Abstract Ferromagnetic polaron couplings (FMP) and antiferromagnetic polaron (AMP) couplings from the transition metal (TM) have been studied in zero dimensional or three dimensional photoluminescent structure. However, there is still some photoluminescence phenomena relate to FMP and AMP in photoluminescent layer structure are often overlooked. Based on this situation, we focus on layer PA2CdCl4: Fe (III) structure. In this work, we find out the doped Fe(III) ions easily replace the Cd-Cd pairs in the inorganic layer to form ferromagnetic Fe-Fe pairs in minor Fe ion doped PA2CdCl4 and varied magnetic Fe-Fe pairs in rich Fe ion doped PA2CdCl4. The ferromagnetic polaron couplings dominant the enhancement red emission in poor Fe ion doped layer PA2CdCl4 causing by the self-trapped exciton (STE) emission accidentally coincides with the emission of ferromagnetic (FM) Fe-Fe pairs.
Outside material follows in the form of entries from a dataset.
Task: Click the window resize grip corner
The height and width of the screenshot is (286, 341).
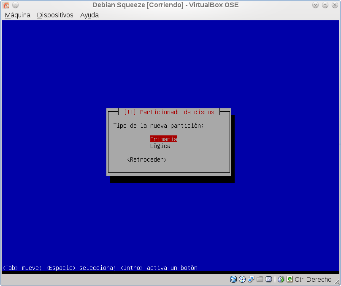Action: point(338,283)
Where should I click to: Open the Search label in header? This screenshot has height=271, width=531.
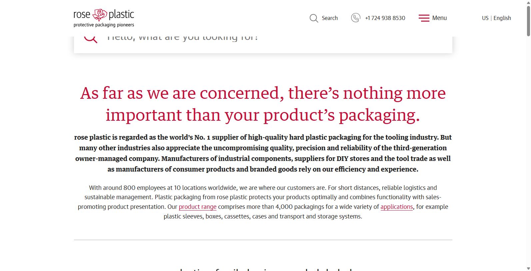tap(330, 18)
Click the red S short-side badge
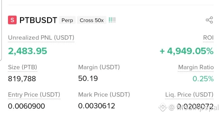 (12, 20)
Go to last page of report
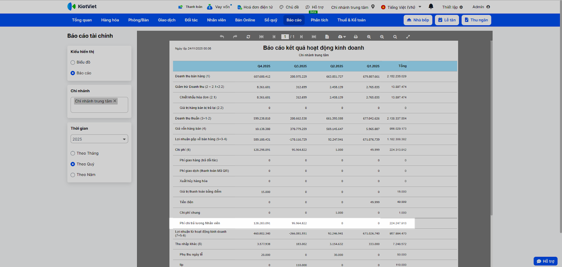Image resolution: width=562 pixels, height=267 pixels. coord(314,37)
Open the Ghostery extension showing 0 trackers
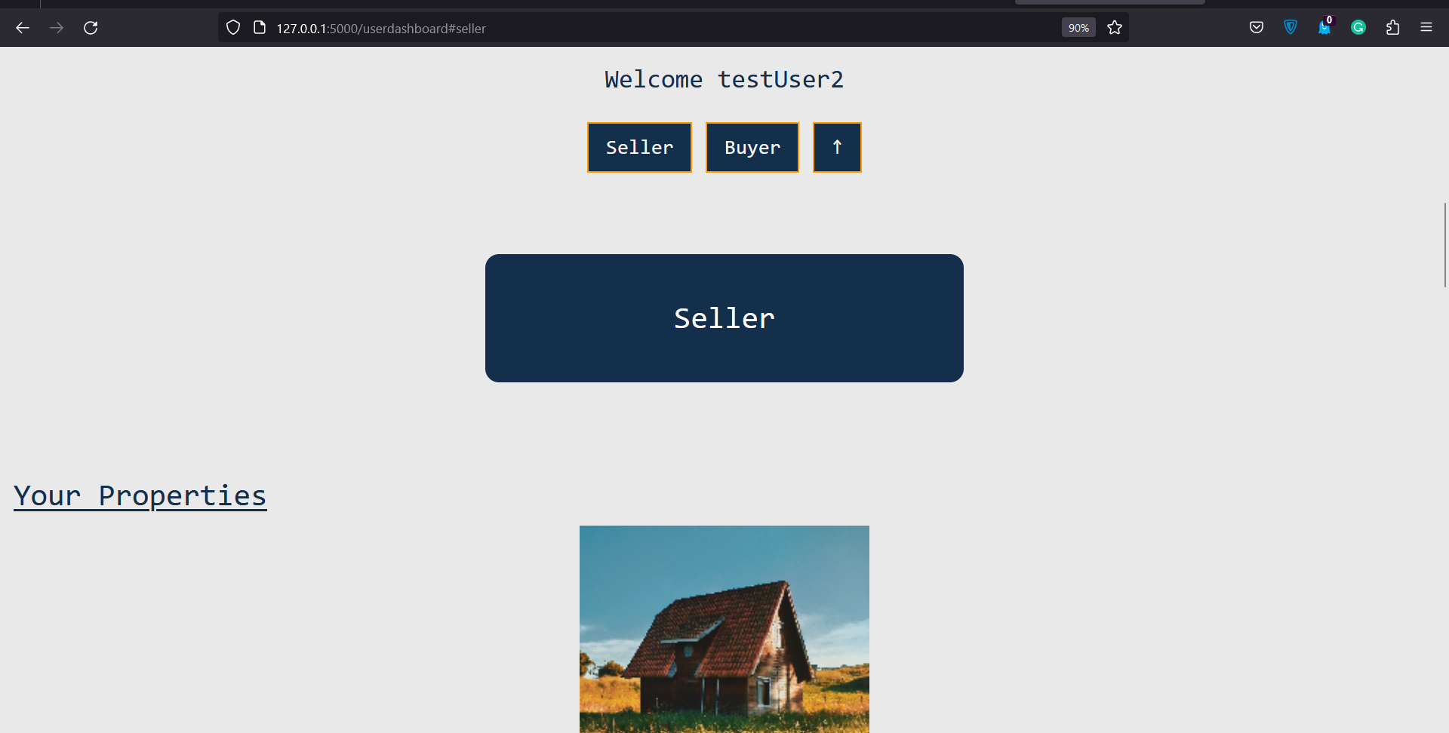Viewport: 1449px width, 733px height. click(x=1324, y=28)
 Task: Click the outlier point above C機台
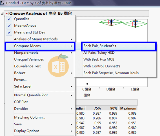[x=87, y=84]
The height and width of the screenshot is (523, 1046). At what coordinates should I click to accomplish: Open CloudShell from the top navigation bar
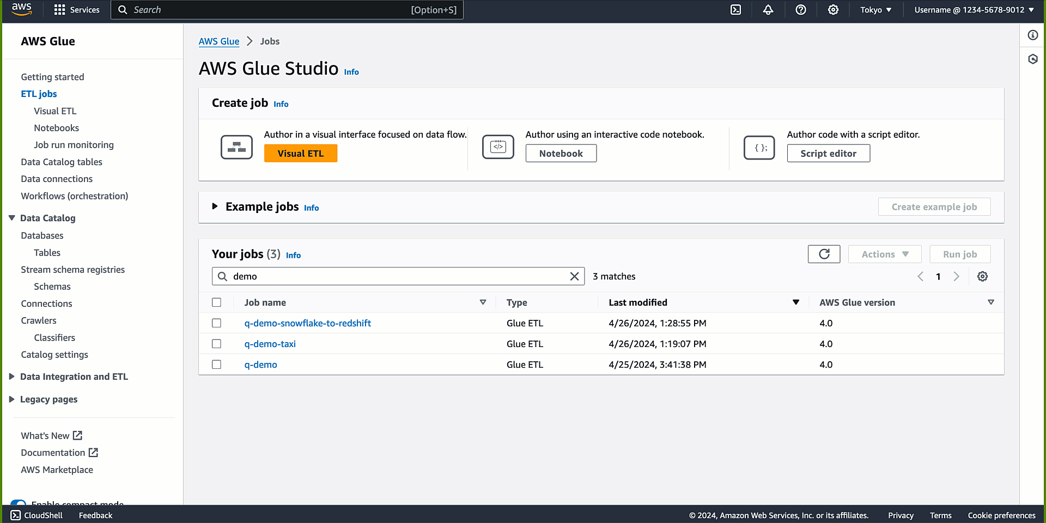click(735, 10)
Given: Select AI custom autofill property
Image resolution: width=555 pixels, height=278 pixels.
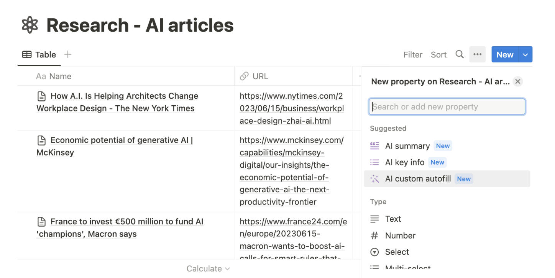Looking at the screenshot, I should click(x=418, y=179).
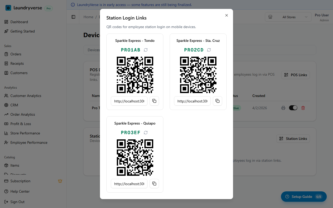Toggle the POS device active switch
The image size is (333, 208).
(293, 108)
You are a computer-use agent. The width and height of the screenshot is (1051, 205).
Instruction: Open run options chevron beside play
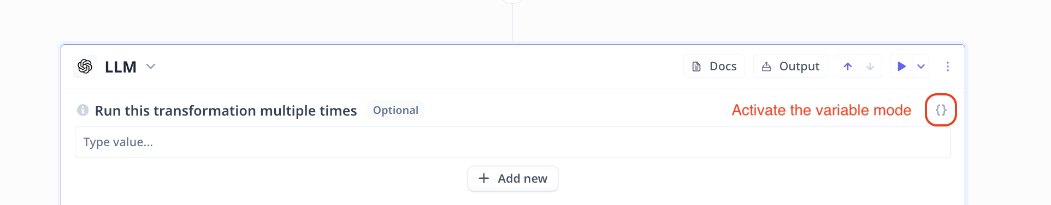coord(921,67)
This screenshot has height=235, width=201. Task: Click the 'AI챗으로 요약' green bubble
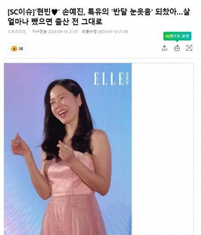[177, 36]
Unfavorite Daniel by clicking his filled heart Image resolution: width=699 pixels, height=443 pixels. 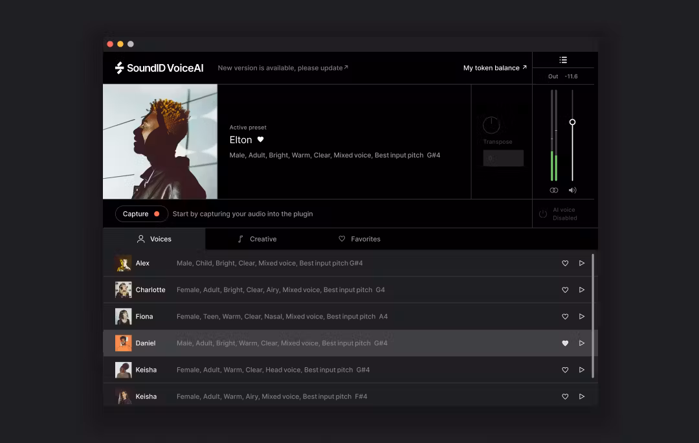[x=565, y=343]
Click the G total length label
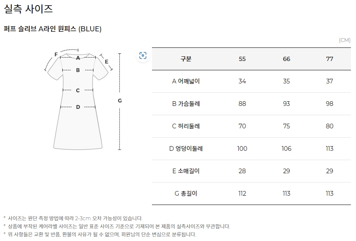 pos(120,100)
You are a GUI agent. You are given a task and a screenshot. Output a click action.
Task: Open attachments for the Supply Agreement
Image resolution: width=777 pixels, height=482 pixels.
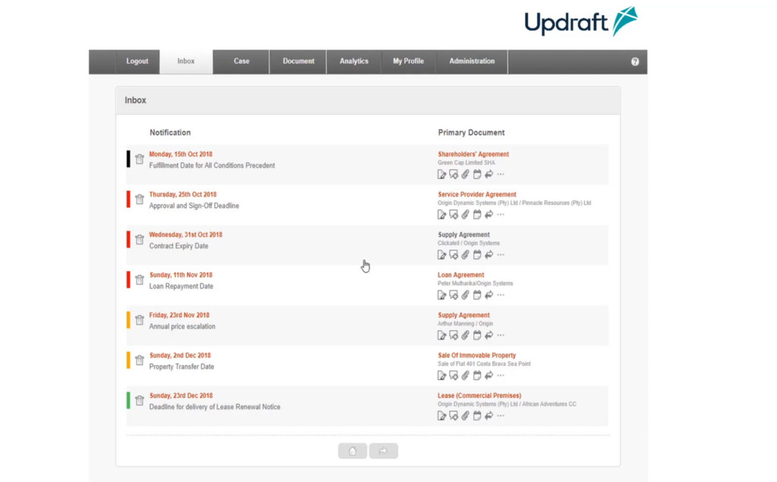(x=465, y=254)
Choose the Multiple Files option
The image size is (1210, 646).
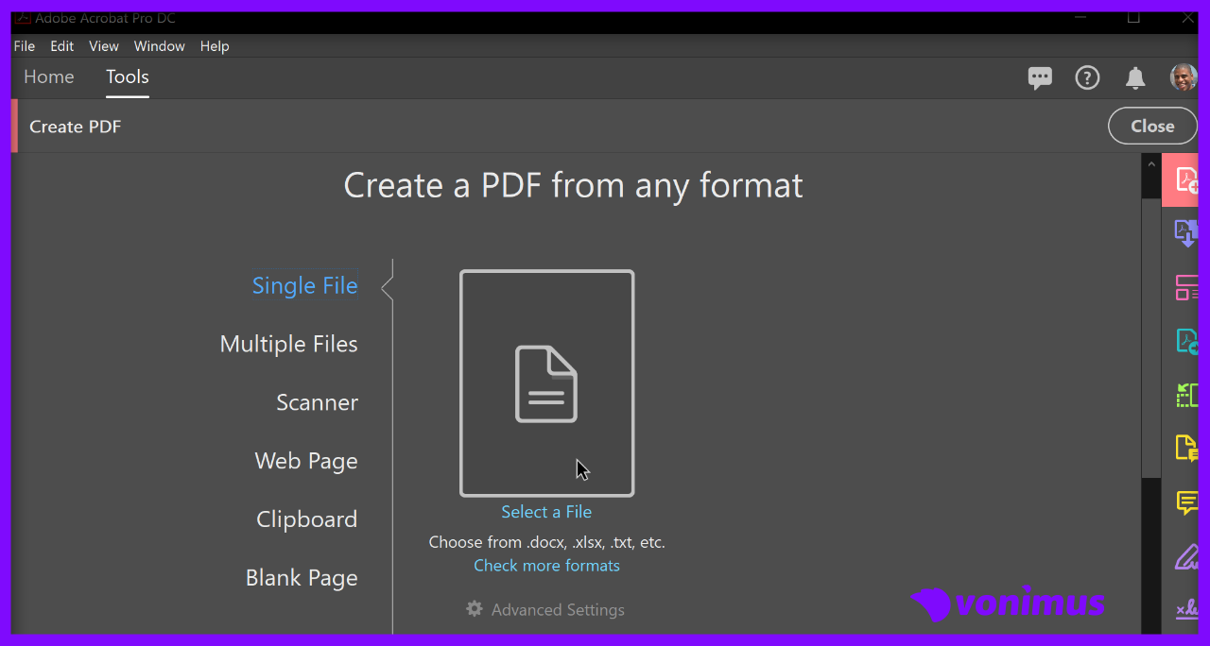288,344
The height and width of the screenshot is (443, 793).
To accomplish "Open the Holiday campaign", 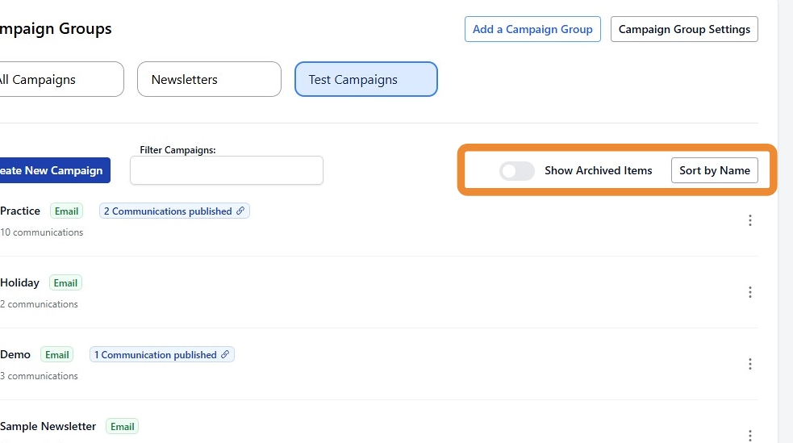I will (x=20, y=282).
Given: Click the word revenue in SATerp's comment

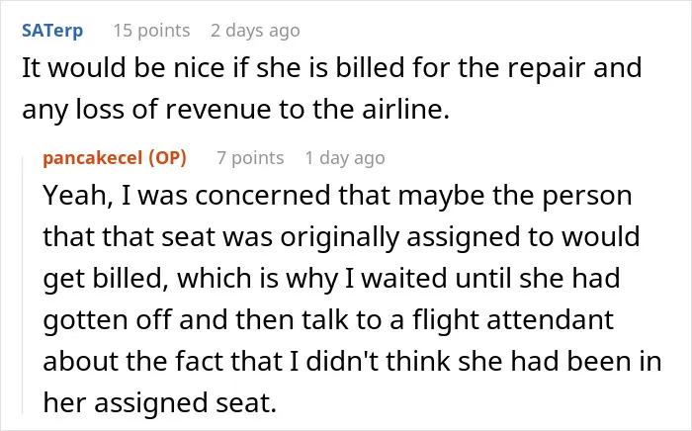Looking at the screenshot, I should pos(218,110).
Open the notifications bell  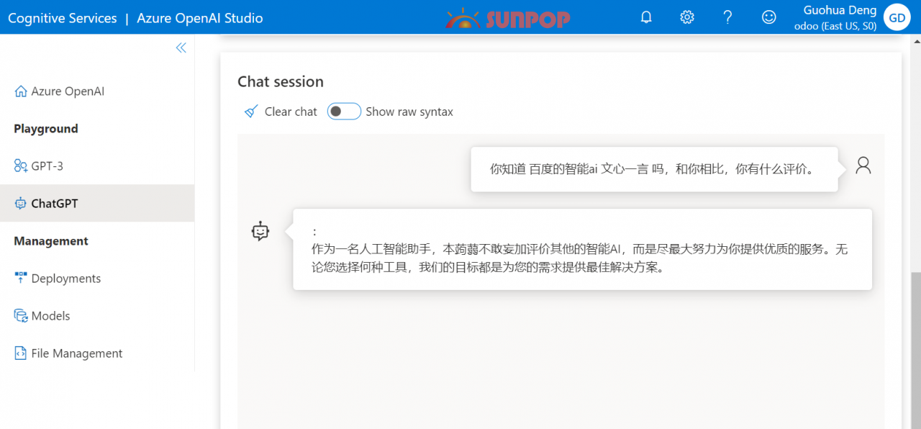click(x=645, y=16)
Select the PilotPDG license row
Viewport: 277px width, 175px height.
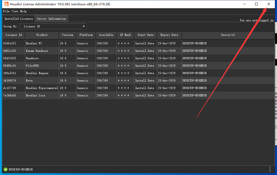click(32, 66)
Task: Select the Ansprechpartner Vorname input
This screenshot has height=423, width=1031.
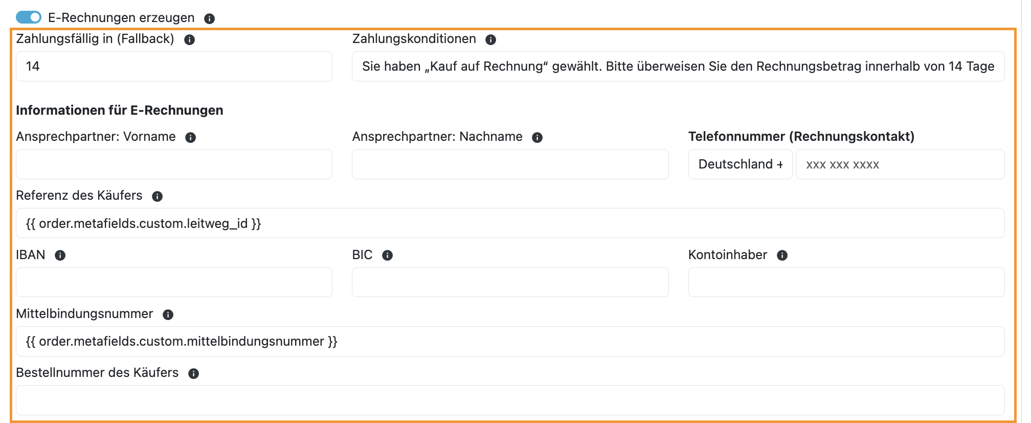Action: pyautogui.click(x=174, y=164)
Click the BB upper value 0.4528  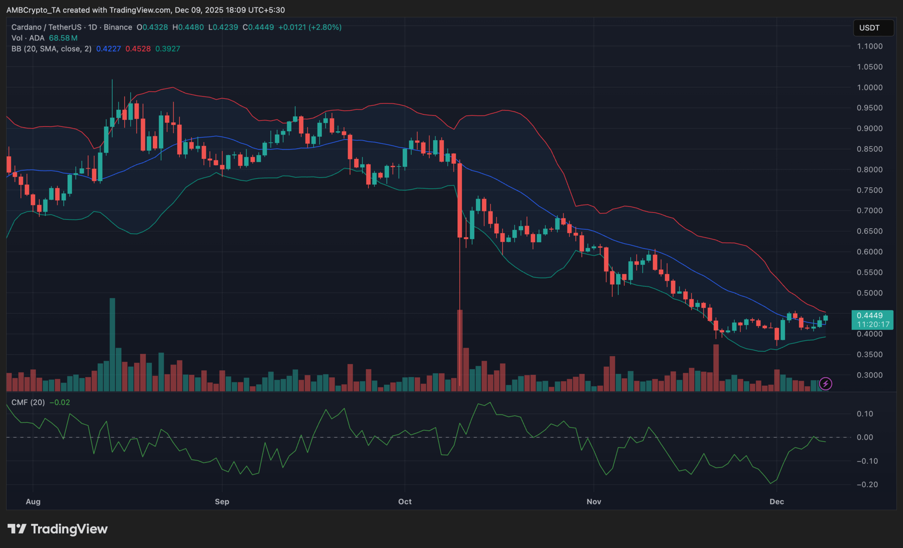(138, 48)
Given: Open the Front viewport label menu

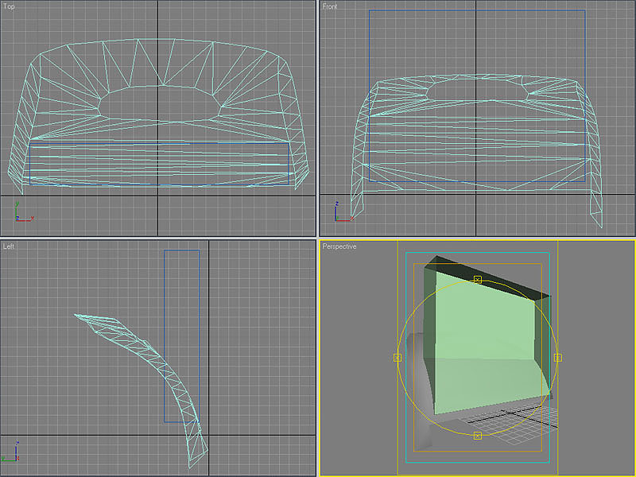Looking at the screenshot, I should click(x=330, y=6).
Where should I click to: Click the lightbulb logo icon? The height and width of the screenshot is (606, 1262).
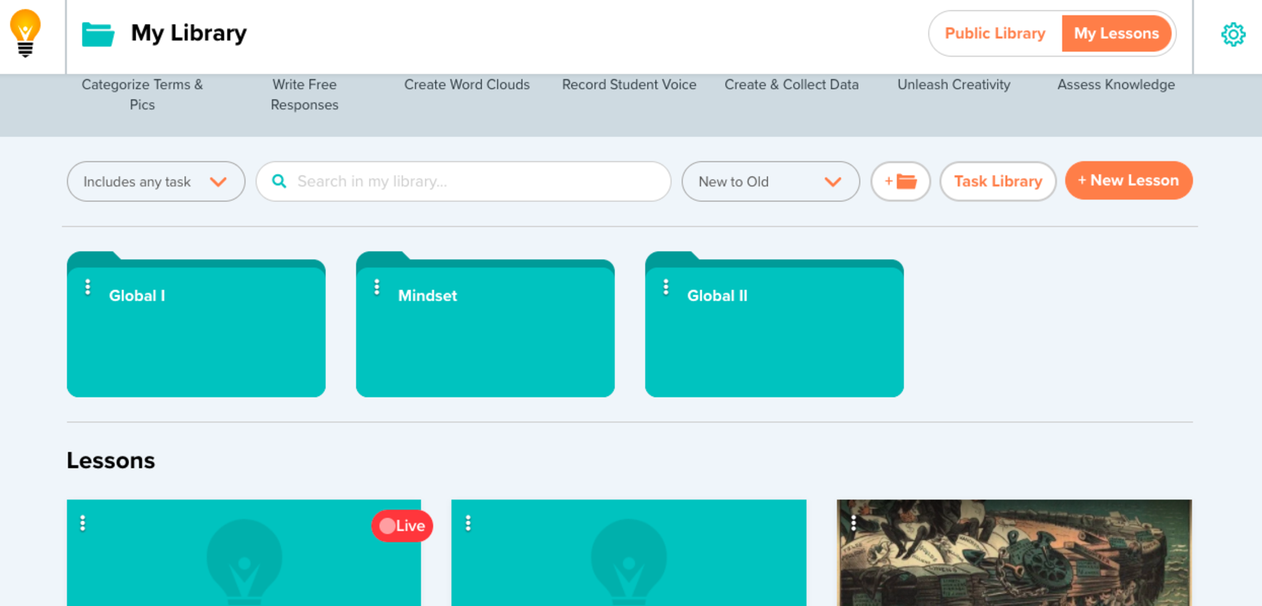click(25, 33)
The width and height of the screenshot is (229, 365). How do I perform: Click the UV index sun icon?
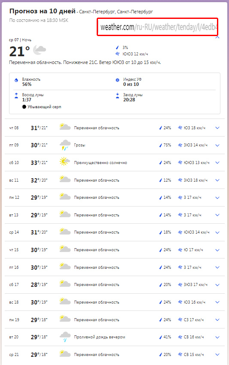pyautogui.click(x=117, y=80)
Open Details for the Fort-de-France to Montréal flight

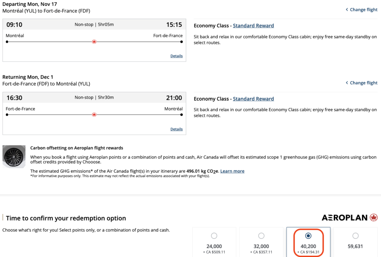[176, 129]
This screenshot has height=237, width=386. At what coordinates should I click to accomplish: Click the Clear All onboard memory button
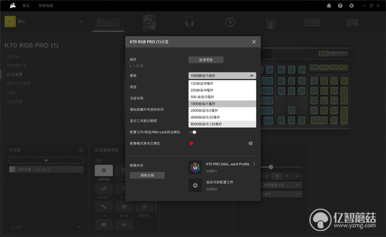(147, 175)
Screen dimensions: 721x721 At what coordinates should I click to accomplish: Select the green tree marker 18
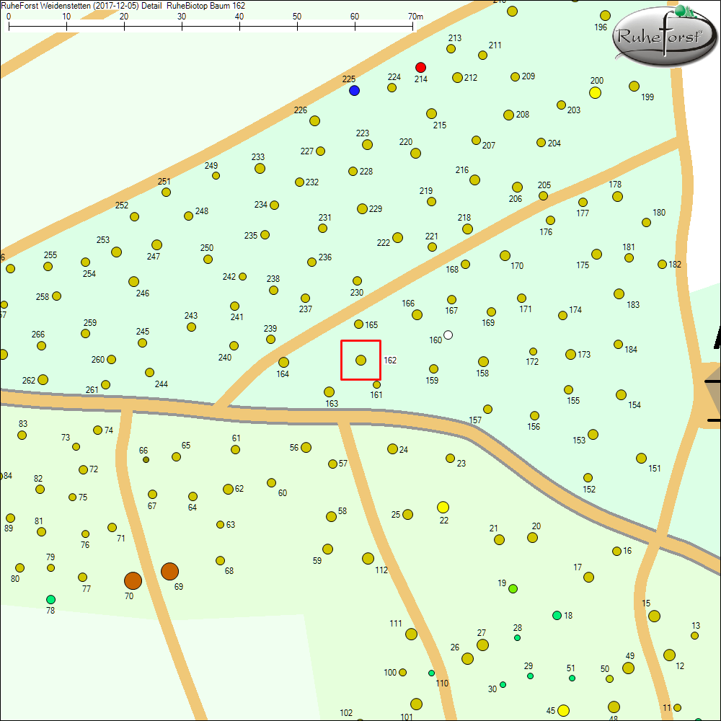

The varied magnetic polaron dominant one blue emission causing by the Zhang-Rice AFM state (Fe-Cl-Fe) together with the Fe-aniline charge-transfer band, the other one red emission come from FMP together with STE. The density functional theory (DFT) calculation result of FM and AFM PA2CdCl4: Fe (III) structure also proves 1) the direct Fe-Fe ferromagnetic coupling would overlap with the STE state from [CdCl6]4- cluster for favored red emission. 2) the electrons of N in aniline occupy Fe-3d orbitals formed the its transfer band and dominated in the blue emission processes. A bright blue light afterglow can also be observed from the PA2CdCl4:Fe(III) structure with rich antiferromagnetic polaron (AMP) couplings after UV lamp off, makes the PA2CdCl4:Fe(III) structure promising in the field of time-dependent photoluminescence. This work would help to understand the electronic structures, optical properties and photoluminescence behaviors of 2D magnetic semiconductors.